* _SET EXERCISE_: Can you write out the items below, everything from "Žemėlapiai (339, 15)" down to "OK! [button] (1072, 684)", putting "Chicago" in place of "Čikaga" and changing nothing else?

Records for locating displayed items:
——————

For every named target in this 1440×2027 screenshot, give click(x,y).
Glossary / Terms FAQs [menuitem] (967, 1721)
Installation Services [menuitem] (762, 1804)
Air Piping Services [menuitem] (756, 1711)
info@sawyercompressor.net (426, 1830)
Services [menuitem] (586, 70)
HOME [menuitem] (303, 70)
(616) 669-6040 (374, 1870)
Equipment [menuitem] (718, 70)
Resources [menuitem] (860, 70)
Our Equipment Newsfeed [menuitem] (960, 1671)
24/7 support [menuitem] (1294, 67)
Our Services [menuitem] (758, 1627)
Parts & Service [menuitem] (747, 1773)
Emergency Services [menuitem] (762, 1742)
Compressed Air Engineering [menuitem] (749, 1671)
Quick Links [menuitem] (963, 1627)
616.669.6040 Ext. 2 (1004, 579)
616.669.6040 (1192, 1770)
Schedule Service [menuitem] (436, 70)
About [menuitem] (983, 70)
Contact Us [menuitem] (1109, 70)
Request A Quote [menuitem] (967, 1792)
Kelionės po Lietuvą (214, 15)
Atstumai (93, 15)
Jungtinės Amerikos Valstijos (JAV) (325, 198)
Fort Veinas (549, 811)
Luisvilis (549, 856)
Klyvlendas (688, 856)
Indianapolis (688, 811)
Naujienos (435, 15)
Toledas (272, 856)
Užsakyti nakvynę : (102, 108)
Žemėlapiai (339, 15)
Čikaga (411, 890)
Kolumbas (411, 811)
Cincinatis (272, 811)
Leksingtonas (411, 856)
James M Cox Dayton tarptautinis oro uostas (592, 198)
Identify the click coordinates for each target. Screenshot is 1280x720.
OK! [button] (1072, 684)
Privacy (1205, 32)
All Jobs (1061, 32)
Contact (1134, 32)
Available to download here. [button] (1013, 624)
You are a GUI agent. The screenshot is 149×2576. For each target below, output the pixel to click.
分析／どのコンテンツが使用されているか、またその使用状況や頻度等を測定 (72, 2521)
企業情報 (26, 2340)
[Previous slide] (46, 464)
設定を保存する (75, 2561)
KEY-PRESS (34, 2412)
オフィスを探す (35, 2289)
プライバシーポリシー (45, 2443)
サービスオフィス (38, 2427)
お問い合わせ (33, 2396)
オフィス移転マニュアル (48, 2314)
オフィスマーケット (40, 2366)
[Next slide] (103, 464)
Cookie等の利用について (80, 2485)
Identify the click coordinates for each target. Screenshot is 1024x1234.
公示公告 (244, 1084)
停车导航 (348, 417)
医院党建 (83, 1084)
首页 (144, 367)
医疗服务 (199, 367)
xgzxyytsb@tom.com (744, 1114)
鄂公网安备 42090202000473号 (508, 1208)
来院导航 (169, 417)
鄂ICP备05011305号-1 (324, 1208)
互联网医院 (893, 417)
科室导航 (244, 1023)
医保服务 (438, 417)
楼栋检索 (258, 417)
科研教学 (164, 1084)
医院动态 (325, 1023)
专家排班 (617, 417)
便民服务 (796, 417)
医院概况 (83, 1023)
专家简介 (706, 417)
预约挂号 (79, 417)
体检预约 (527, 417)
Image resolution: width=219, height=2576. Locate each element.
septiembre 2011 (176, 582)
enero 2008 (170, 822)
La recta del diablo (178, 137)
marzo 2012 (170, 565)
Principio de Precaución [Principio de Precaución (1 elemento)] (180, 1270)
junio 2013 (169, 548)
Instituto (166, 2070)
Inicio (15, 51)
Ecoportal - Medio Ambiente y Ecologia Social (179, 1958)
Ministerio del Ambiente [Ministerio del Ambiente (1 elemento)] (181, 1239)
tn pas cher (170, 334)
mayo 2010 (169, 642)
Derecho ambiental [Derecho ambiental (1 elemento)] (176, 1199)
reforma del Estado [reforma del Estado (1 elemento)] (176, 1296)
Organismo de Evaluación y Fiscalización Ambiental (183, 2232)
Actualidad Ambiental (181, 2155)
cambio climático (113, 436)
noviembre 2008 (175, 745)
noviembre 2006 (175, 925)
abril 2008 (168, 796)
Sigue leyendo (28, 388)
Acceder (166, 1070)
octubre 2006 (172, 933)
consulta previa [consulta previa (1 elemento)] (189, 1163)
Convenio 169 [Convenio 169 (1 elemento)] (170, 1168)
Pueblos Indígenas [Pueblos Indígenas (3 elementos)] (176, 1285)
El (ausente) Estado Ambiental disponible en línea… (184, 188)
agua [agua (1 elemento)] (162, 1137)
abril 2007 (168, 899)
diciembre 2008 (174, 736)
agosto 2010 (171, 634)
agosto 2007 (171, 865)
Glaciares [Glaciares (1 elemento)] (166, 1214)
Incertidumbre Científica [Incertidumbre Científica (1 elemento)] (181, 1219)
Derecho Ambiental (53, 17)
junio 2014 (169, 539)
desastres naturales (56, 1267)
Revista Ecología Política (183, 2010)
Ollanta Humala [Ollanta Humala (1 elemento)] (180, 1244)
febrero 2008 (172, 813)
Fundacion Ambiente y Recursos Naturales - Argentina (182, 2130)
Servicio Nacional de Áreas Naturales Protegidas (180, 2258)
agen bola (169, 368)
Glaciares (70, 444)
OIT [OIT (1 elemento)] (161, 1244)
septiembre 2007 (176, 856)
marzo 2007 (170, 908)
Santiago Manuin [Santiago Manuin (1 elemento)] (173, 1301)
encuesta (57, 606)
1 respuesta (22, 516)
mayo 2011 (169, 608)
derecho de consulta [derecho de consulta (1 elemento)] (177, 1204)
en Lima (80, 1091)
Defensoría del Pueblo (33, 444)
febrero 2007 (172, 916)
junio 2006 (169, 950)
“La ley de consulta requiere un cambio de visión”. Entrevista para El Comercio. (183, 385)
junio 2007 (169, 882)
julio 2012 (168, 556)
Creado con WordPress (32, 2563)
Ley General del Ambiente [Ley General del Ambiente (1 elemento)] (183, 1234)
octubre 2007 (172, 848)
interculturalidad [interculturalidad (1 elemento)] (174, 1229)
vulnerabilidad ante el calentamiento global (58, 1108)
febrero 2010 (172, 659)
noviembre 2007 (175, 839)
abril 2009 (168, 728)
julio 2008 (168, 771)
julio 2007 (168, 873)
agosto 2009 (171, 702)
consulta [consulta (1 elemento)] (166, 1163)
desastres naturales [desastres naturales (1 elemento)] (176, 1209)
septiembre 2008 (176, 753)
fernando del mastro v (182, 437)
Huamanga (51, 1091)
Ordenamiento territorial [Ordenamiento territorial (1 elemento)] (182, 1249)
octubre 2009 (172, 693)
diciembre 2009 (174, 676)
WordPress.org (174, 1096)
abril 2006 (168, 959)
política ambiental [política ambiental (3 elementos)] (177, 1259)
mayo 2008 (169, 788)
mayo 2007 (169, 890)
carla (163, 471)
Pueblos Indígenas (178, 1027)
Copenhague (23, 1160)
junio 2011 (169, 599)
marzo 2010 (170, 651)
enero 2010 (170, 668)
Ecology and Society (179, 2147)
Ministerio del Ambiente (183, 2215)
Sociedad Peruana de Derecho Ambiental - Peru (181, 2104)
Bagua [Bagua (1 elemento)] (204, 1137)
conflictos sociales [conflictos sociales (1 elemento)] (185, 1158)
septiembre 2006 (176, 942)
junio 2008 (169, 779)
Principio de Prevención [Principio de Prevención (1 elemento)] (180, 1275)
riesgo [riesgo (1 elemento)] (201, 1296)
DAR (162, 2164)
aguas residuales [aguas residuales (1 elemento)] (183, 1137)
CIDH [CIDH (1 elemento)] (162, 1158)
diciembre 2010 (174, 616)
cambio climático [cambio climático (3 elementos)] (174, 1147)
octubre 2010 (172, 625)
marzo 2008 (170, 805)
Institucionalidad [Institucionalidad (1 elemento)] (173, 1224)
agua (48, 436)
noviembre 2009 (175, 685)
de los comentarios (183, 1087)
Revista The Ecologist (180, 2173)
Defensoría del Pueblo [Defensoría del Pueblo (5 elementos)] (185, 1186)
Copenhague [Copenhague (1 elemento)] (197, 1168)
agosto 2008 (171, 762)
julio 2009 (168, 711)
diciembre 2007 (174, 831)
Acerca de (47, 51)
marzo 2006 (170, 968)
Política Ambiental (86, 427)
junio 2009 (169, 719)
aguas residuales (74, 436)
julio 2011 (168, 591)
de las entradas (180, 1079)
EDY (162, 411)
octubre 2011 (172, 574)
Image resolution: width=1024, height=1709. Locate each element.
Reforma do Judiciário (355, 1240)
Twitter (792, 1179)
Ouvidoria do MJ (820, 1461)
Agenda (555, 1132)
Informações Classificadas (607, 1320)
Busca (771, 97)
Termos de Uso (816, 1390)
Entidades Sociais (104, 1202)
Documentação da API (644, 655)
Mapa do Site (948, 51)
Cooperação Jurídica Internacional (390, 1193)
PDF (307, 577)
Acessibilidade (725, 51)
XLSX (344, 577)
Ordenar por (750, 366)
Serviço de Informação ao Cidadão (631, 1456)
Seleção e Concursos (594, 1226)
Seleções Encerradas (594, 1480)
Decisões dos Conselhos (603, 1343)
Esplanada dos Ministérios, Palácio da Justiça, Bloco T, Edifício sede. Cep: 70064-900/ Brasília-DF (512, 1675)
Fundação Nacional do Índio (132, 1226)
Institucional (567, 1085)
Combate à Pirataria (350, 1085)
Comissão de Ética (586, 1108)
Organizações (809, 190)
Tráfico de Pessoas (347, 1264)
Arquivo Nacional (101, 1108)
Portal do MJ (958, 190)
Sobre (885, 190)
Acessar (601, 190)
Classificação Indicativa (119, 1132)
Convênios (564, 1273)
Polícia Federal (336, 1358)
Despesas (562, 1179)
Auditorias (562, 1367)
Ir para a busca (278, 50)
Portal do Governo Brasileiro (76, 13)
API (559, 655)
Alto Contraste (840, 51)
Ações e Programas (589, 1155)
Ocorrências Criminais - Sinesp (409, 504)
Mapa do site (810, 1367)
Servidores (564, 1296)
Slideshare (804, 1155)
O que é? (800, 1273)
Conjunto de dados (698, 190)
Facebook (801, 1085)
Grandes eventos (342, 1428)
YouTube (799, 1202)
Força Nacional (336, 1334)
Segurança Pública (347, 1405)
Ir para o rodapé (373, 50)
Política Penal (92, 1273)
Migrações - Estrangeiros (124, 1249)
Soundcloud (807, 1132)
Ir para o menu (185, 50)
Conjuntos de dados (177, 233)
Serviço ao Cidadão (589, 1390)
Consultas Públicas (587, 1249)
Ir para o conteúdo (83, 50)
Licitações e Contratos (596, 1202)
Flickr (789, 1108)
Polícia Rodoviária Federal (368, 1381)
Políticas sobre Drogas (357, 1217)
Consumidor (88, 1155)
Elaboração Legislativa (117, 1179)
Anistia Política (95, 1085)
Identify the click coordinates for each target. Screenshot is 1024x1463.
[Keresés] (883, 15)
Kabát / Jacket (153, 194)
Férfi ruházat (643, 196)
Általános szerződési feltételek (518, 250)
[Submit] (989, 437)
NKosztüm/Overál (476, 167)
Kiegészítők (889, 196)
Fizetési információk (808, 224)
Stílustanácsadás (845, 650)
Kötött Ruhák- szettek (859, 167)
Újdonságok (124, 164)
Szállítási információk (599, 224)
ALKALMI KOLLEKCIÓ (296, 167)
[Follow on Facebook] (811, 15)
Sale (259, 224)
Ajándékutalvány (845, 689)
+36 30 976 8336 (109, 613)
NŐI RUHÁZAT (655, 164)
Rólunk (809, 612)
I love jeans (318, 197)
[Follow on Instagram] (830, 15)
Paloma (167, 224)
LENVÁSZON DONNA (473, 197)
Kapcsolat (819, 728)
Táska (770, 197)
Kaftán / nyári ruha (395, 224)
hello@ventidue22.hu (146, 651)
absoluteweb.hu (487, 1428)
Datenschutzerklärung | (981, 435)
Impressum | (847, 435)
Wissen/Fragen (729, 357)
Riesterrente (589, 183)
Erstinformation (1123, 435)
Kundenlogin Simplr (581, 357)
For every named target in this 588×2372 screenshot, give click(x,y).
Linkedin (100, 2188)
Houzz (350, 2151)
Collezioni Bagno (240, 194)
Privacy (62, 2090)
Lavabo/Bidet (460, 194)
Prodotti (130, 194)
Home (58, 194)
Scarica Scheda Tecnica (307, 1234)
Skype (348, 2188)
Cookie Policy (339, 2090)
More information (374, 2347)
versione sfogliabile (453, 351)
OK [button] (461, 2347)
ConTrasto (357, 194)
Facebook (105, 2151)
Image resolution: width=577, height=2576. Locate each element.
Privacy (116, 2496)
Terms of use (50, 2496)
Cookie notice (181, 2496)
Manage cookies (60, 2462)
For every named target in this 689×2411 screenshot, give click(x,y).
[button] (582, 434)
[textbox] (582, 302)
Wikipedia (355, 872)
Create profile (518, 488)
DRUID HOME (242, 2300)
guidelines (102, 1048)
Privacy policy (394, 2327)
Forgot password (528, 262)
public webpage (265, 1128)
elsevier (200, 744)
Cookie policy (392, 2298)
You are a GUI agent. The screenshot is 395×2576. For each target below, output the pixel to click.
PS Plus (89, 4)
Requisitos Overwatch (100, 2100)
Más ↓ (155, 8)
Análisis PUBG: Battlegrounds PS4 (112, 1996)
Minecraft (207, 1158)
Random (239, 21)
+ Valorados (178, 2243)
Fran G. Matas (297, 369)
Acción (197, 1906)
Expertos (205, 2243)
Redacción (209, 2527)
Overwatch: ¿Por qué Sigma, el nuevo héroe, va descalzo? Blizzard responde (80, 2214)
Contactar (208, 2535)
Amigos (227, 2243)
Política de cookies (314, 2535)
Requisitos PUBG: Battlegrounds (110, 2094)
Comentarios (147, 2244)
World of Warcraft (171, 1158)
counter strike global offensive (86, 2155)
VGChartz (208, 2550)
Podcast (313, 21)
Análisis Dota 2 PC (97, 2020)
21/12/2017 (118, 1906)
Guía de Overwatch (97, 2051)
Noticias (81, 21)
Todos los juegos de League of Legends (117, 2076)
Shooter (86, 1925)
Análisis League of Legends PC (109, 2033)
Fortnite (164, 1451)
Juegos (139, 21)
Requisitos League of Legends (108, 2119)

——————

* _WRITTEN ANSWER_:
Žemėlapiai (339, 15)
Chicago (411, 890)
Kolumbas (411, 811)
Cincinatis (272, 811)
Leksingtonas (411, 856)
James M Cox Dayton tarptautinis oro uostas (592, 198)
Identify the click coordinates for each target. Screenshot is 1280x720.
OK! [button] (1072, 684)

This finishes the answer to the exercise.